Just starting out angel investing? Avoid these 7 mistakes.
Something happens in the process when you collaboratively have the right people and objectives in place as an angel investor. At some point for the people in the room there is a realization that the next generation of business leaders is there right in front of us and that there’s ways to help them succeed. It’s not just about money for most.
One survey finds that while about half of angel investors rate the potential for returns as their top motivator for investing, about a third also rank solving some of the world’s biggest challenges as another.
Experienced angel investors realize the importance of a good network, diversification of their portfolio, quick and thoughtful due diligence, and getting to know the team. Even then, there may be no way to foresee a global crisis, a stealth competitor, or other risks that are completely outside the startup’s control. But some obstacles are avoidable with the right knowledge. I have over 20 years experience, I’ve reviewed about 4,500 deals working closely with others in this industry, and founded one of the largest angel conferences. These are the seven most valuable lessons I’ve learned.
An early mistake I made was paying too much attention to the product and not enough to other aspects of the deal.
1. Signing an NDA.
I signed a couple of non disclosure agreements early on. As a novice investor, I didn’t see the harm.
What I quickly learned is that most NDAs are sweeping and cover things you wouldn’t expect. They also prevent you from doing good diligence or sharing deals with other investors.
When I get serious about a deal, I often talk with my colleagues and others for input or to better understand some aspect of it. Like most investors, I don’t write huge checks, so I lean on my network to assemble other investors around the deal. An NDA prevents me from doing that. Early in a conversation with a founder I don’t need to know highly confidential information that an NDA protects. If I get far enough into due diligence and it becomes important to the deal to know the more confidential aspects — like software code, methodology, or a unique sales process — I will work with a founder to identify a third party we both agree on to sign an NDA, evaluate confidential components, and report findings to me so I can make a more informed decision.
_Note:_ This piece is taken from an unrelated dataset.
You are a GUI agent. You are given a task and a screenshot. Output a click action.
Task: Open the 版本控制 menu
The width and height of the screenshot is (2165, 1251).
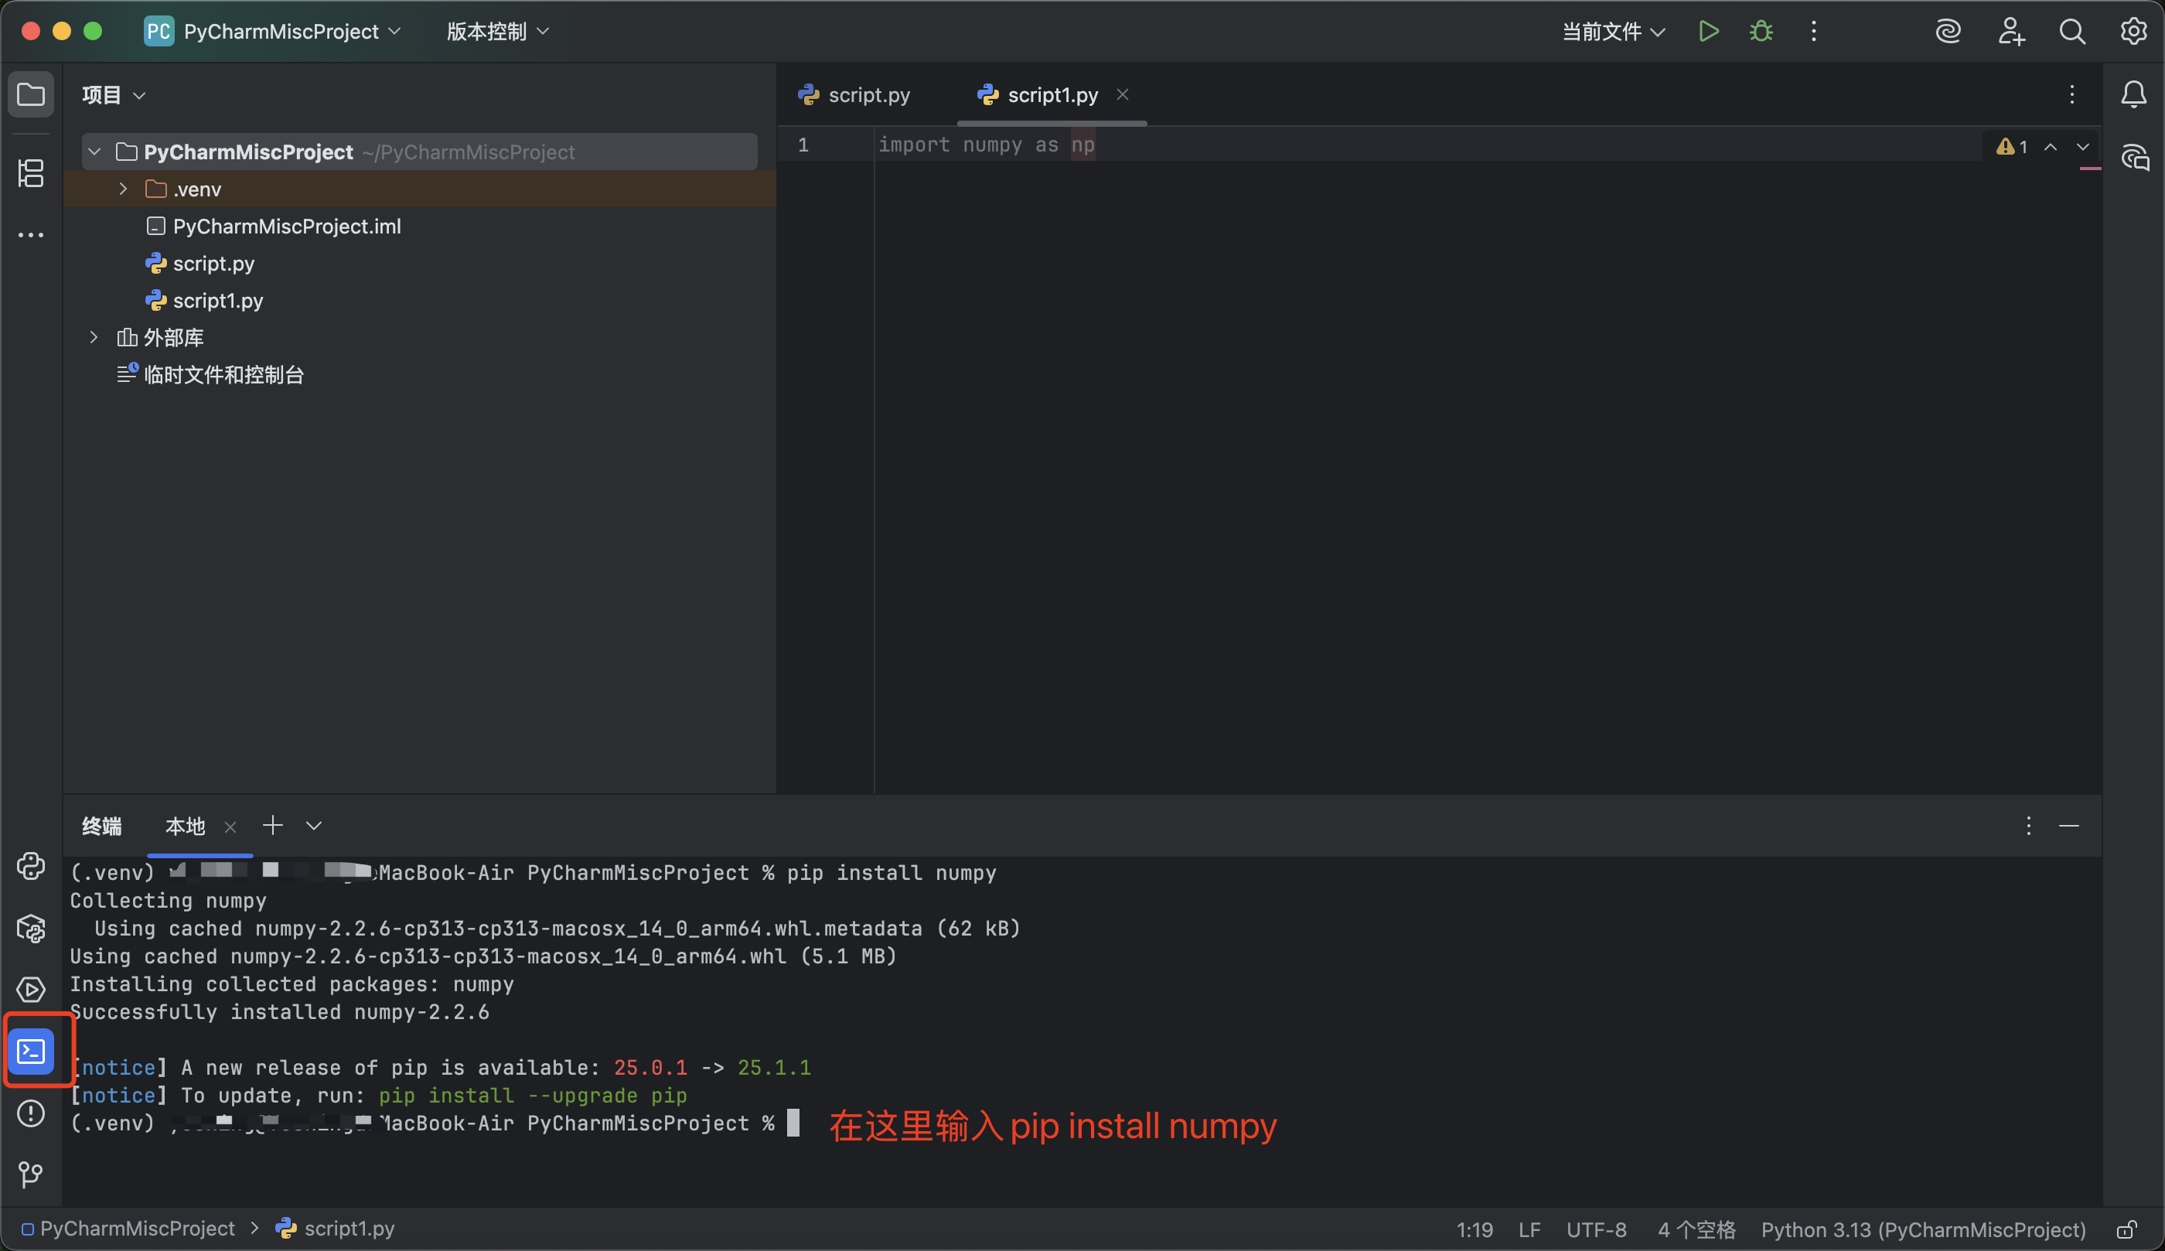click(496, 31)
2. Too many eggs in one basket.
A lot of us make this mistake early on: We invest too much money on one of our first deals. We look at a few deals and decide, for whatever reason, to invest a big chunk of our budget into one deal. If you spread the money around (investing in a member-managed fund for example) you can learn a lot about different industries and stages while you build up your network of other investors.
3. Not paying attention to the ones that sound too ‘out there.’
Yep, an early mistake I made was paying too much attention to the product and not enough to other aspects of the deal. A device that mimics kidney function and miniature nuclear reactors that snap together like Legos both seemed like pie-in-the-sky ideas that I passed on when I first started out.